I had a minor problem with the university library’s catalog. When I requested two books stored off-site in the Library Service Center I got this message: “No items can fulfill the submitted request.” That made no sense and I couldn’t figure out a way around the roadblock, so I wrote a librarian I’ve known for years. It was a glitch I didn’t understand, she ordered the books and they will be waiting for me when I visit the library on Saturday. I know my way around libraries and seldom require assistance, but yet again I’m grateful not just for access to millions of books but for librarians – at their best, culture’s caretakers.
Timothy
Steele is a poet and a scholar dependent on libraries. In “The Library” (The Color Wheel, 1994) he asks, “Cultural
oasis? / Few would object to its conserving aims.” In a non-political sense,
a library is conservative. Steele writes of “all the ancient
libraries whose collections / Have vanished in a massive wordless void,” and adds:
“The consolation?
Some things were preserved,
Technology
reduces now what’s lost,
And learning,
as it’s presently deployed,
Is safe from
any partial holocaust.”
Ours is increasingly an alliterate age. Many non-readers no longer respect books, and some are actively
hostile. Books pose an irritating reproach. Have we reached an
Eloi/Morlock moment? Not quite but Wells’ oversimplified future seems at least
possible if not inevitable.
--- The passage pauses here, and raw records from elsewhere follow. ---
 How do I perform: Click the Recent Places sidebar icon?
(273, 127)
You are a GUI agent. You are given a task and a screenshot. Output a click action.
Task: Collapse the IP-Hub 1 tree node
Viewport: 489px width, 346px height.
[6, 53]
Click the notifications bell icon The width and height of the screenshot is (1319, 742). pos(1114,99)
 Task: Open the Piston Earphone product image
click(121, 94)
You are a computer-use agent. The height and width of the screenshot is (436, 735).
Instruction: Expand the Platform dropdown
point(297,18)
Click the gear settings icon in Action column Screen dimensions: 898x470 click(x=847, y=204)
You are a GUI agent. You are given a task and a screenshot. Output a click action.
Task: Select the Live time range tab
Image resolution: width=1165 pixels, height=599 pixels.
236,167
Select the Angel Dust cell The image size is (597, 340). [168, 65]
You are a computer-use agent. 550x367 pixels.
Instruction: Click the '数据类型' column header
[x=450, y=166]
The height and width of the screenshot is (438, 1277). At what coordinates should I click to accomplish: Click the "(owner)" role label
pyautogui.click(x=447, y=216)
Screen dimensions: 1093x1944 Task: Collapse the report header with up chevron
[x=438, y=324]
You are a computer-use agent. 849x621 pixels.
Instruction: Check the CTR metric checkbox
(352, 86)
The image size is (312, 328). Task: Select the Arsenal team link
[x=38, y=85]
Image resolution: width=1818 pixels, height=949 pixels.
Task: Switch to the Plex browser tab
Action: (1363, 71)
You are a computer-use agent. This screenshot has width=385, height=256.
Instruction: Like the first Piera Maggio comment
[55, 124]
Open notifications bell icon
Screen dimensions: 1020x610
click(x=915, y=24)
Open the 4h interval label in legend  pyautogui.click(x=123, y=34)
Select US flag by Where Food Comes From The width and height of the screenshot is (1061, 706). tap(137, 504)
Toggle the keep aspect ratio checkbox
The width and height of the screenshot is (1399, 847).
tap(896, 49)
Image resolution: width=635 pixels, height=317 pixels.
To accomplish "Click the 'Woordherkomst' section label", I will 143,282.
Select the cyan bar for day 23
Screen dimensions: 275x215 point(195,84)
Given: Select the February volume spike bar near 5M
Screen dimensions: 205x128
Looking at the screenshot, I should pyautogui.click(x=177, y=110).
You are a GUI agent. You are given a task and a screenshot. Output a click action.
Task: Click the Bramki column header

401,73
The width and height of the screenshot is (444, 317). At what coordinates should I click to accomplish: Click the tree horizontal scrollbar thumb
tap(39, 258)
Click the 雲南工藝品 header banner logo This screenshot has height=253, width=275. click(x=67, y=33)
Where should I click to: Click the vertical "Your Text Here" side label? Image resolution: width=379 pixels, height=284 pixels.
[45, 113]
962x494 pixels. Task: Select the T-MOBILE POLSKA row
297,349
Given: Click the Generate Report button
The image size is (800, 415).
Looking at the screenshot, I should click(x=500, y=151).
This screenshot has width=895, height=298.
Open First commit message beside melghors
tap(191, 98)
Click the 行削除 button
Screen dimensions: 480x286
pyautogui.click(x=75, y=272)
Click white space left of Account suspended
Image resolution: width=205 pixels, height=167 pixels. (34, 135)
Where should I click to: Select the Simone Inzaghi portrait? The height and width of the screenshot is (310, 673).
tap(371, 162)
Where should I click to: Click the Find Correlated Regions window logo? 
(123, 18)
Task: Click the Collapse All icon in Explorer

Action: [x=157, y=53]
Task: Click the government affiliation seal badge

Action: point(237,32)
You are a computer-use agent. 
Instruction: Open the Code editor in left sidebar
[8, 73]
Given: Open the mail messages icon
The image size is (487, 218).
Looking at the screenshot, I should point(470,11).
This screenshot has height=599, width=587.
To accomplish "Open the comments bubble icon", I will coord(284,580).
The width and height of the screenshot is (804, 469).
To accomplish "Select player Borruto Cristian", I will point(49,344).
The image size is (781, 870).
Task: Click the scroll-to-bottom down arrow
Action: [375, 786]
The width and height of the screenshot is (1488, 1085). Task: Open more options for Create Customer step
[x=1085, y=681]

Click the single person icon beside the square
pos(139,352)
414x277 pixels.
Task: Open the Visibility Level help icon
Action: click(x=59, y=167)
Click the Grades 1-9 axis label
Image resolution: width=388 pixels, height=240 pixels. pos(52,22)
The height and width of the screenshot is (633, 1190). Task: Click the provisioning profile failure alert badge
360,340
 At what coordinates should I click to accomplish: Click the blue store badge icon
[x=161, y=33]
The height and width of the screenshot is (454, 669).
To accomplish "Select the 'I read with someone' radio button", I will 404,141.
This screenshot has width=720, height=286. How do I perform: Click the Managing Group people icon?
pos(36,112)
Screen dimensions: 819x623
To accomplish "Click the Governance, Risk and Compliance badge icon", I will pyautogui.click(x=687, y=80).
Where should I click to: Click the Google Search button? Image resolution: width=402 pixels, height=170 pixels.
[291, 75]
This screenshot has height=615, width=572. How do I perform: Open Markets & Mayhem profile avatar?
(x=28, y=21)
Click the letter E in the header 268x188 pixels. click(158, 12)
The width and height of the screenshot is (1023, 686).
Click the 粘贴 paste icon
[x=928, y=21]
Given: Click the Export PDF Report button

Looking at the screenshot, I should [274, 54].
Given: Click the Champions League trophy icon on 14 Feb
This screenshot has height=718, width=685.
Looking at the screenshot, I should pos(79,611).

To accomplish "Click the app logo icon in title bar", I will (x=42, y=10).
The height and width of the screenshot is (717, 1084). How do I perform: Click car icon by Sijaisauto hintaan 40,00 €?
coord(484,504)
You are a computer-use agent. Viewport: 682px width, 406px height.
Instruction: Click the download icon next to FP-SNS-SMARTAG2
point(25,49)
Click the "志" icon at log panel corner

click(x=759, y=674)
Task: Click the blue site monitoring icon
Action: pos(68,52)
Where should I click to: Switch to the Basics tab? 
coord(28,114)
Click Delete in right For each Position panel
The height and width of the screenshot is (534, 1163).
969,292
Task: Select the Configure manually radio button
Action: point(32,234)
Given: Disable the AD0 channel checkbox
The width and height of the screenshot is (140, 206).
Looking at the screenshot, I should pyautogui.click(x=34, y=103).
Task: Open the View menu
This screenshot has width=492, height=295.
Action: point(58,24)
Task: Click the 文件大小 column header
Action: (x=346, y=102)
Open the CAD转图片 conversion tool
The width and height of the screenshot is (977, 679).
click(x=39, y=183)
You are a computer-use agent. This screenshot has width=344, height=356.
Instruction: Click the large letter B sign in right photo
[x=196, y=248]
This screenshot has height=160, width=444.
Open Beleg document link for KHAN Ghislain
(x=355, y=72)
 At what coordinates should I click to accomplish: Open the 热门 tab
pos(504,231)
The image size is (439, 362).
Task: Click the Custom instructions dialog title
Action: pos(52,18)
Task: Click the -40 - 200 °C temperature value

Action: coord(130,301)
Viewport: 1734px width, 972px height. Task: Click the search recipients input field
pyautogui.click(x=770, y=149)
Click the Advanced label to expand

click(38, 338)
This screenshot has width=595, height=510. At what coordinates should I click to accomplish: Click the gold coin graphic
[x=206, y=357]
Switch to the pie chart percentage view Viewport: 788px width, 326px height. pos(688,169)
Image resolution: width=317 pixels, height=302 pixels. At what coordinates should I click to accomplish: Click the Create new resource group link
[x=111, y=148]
Some of us can still take comfort in another Steele
poem, “Homage to a Carnegie Library” (also from The Color Wheel):
“Companionable
room,
In that
early darkness
You stood in
promise
Of a sunnier
time.”
Books remain
a civilizing presence – a “cultural oasis.” In one of his critical books, Missing Measures: Modern Poetry and the
Revolt Against Meter (1990), Steele includes poetry among the prerequisites
of a good, sustainable life:
“What is
most essential to human life and to its continuance remains a love of nature,
an enthusiasm for justice, a readiness of good humor, a spontaneous
susceptibility to beauty and joy, an interest in our past, a hope for our
future, and above all, a desire that others should have the opportunity and
encouragement to share these qualities. An art of measured speech nourishes
these qualities in a way no other pursuit can.”
When I was in my late teens and early 20s, I spent many hours prowling in the Carnegie library in my hometown (Long Beach, CA). It was wonderful: all those obscure nooks and spaces to explore, the beautiful curved mosaic-tile ceiling (if memory serves) in the lobby. And it was one of the few buildings I've been in that had a mezzanine.
ReplyDeleteThe library served the city's readers from its opening in 1909 until it was demolished in the early 1970s, after an arson fire gutted much of it.
I wonder how many of those Carnegies are left?
Aliterate, alliterate, illiterate. The allure of alliteration. A lesson plan for an ESL class that will surely lessen the head count. Incidentally, when I type 'goddamn" in a text message, autocomplete gamely offers up "spellcheck" as the anticipated follow on. It can be likewise taught to sit up, roll over or play dead.
ReplyDeleteNow appearing on a screen near you, artificial intelligence meets genuine stupidity.
This occludes this evening's rant.
Thank you for the Carnegie library poem, the poem new to me but the situation familiar, not so much now, but in memory.